Norberto Tucho Méndez
Como lo que le sucedía a gran parte de los nacidos en ese fino límite que separa y une a Patricios con Pompeya, era fanático de Huracán. El tipo fue uno de los grandes, pero de los grandes en serio.
Tenía dos ídolos de pibe, y para verlos jugar se colaba en la vieja cancha de tablones de Avenida Alcorta y Luna. Con uno de ellos llegó a jugar como compañero: Herminio Masantonio, el gran Masa, legendario centrofoward del Globito, de mucho coraje y mayor nobleza.
Ahora con el otro hay una anécdota muy gauchita que sería lindo recordar... Cuando era pibe, Tucho acostumbraba colarse en los entrenamientos de Huracán para ver de cerca al arquero Juan Estrada, y de paso le alcanzaba la pelota cuando ésta se iba fuera de la cancha. También a veces hacía lo mismo los días de partido. De esa manera los dos fueron creando una relación, en la que aparte de la amistad parecía haber un convenio de trabajo: Estrada era el arquero del club, y Méndez el negrito que le tiraba la pelota. Una tarde, el arquero en tono de broma le preguntó si tenía una hermana, para lo que el morocho le respondió que sí, que una de 17, y que se la iba a regalar cuando Huracán saliera campeón. Entonces es que de ahí pasó a ser para el arquero el "cuñadito". -Alcanzame la pelota, cuñadito... Corré, cuñadito... Chau, cuñadito...
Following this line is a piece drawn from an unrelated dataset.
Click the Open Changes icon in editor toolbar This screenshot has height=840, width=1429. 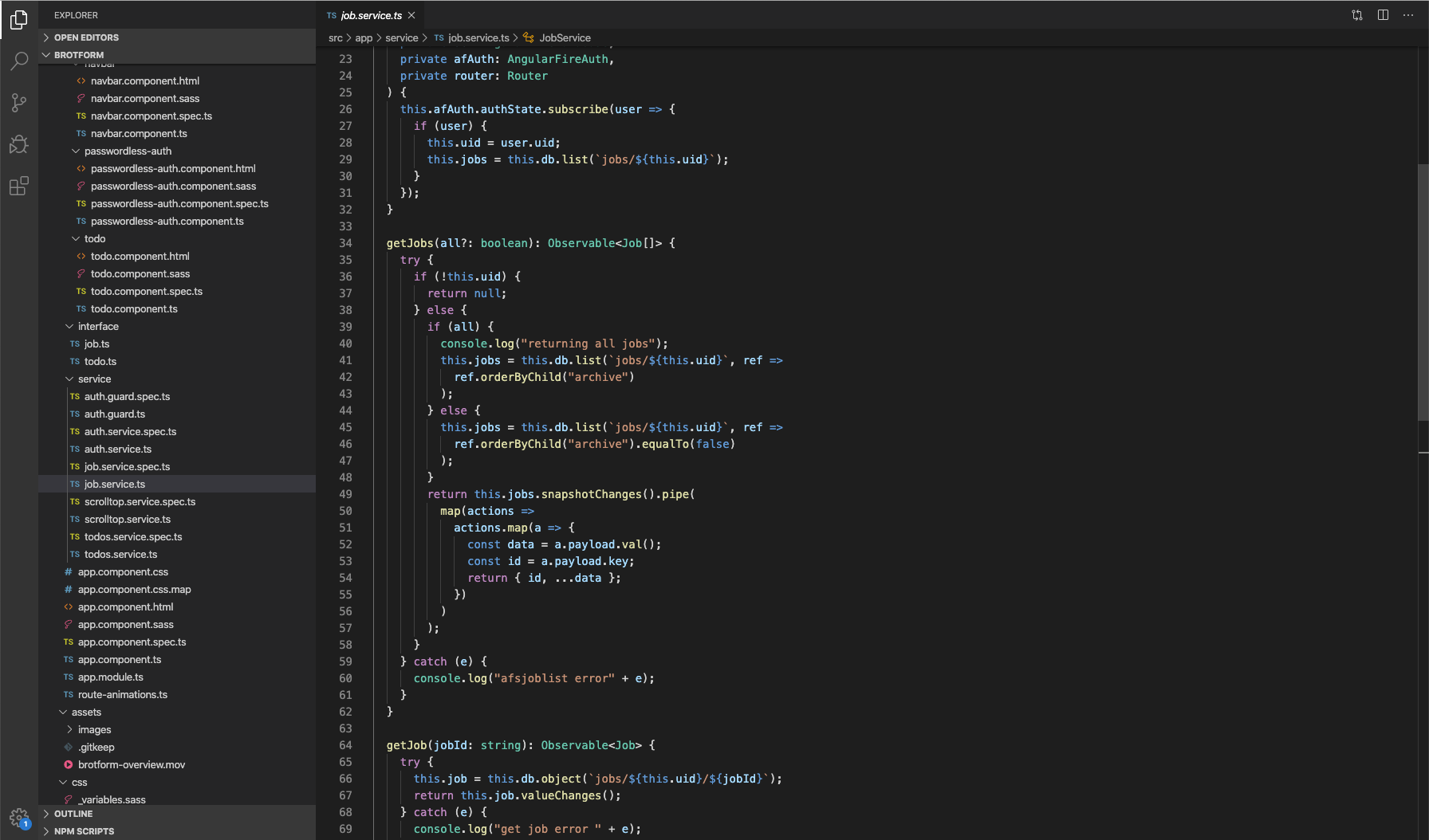tap(1357, 15)
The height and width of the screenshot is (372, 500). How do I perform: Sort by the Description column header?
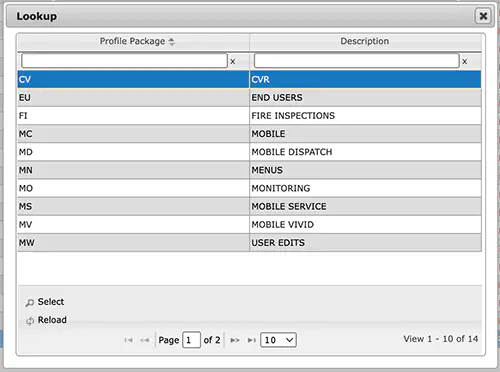click(x=365, y=41)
Pasaron los años y el arquero recaló en Boca, mientras que Tucho alcanzó la primera del Globo, pero nunca más se vieron. Hasta que un día se enfrentaron Huracán y Boca. En el primer tiempo Tucho Méndez le hizo un gol desde 25 ms y cuenta que en el descanso "sentía desesperación por hablarle".- Me mojé el pelo, me peiné apurado y lo esperé en la cancha, contó alguna vez. -Le apreté la mano y no me dejó hablar: "Te felicito pibe, me hiciste un golazo". -Cuando pude meter una palabra le pregunté: "¿Usted se acuerda, Estrada, de aquel pibe negrito que le alcanzaba la pelota en las prácticas de Huracán? ¿Aquél al que usted le decía cuñadito?"- Lógicamente que se acordaba pero no sabía a donde quería llegar con el recuerdo. _"Bueno, Estrada, el cuñadito soy yo..." -No lo podía creer. Me abrazó. No podía convencerse. Me volvió a felicitar. Me aconsejó. Le había hecho un gol a uno de mis ídolos y no me había defraudado. Me estaba dando consejos en pleno partido, como cuando charlábamos detrás del arco, cuando él ya era famoso y yo tan sólo el cuñadito... recordó Tucho Méndez emocionado.
Esto está basado en una crónica de Juvenal que apareció en un Gráfico allá por 1992.